§ **Objective**
Update the records below by replacing "Locate" with "Find" everywhere it appears and keep the rest unchanged. Omit the pictures from your answer.

§ **Dataset records**
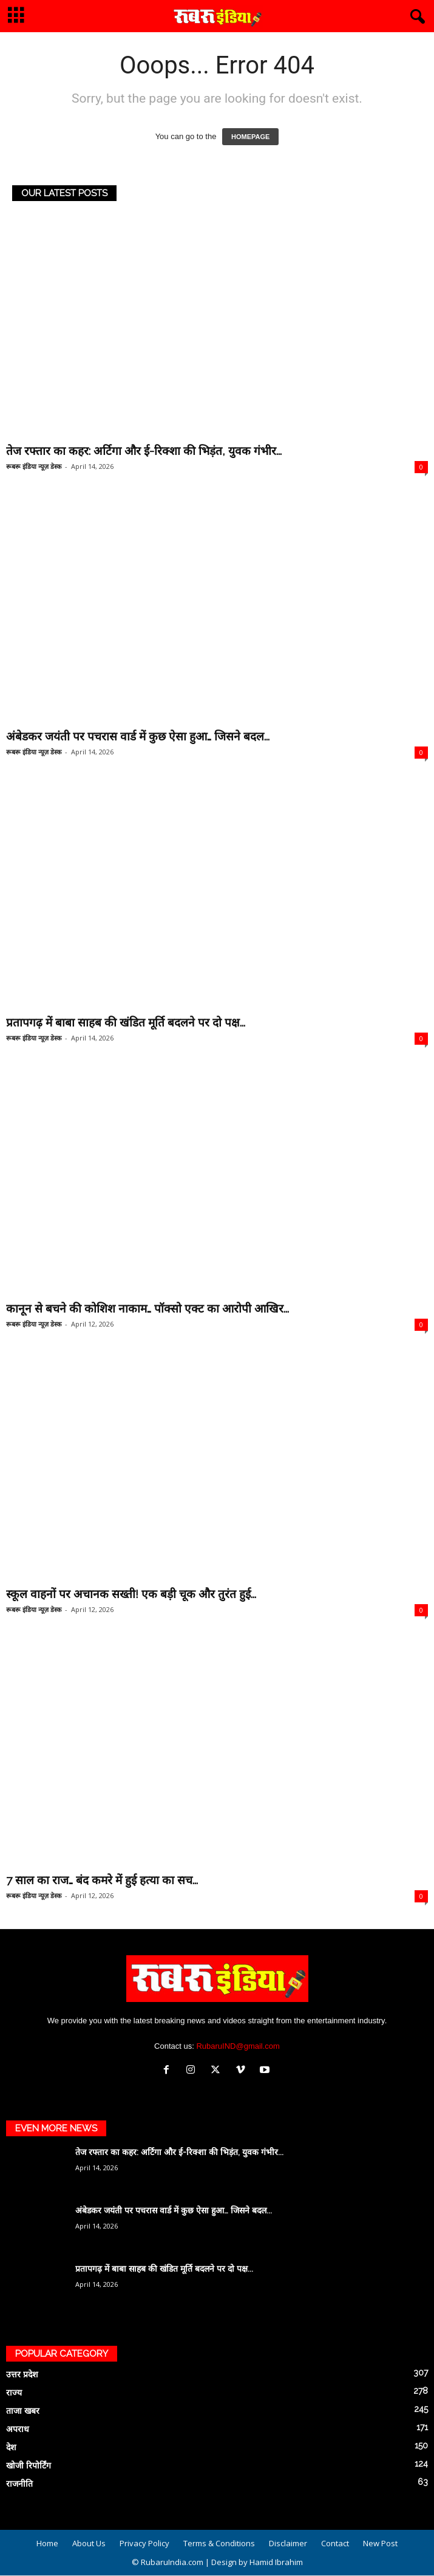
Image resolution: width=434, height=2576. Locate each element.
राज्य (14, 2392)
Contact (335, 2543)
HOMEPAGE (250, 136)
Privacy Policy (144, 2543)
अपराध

§ **Response to the exercise**
Image resolution: width=434, height=2576. Find each element.
राज्य (14, 2392)
Contact (335, 2543)
HOMEPAGE (250, 136)
Privacy Policy (144, 2543)
अपराध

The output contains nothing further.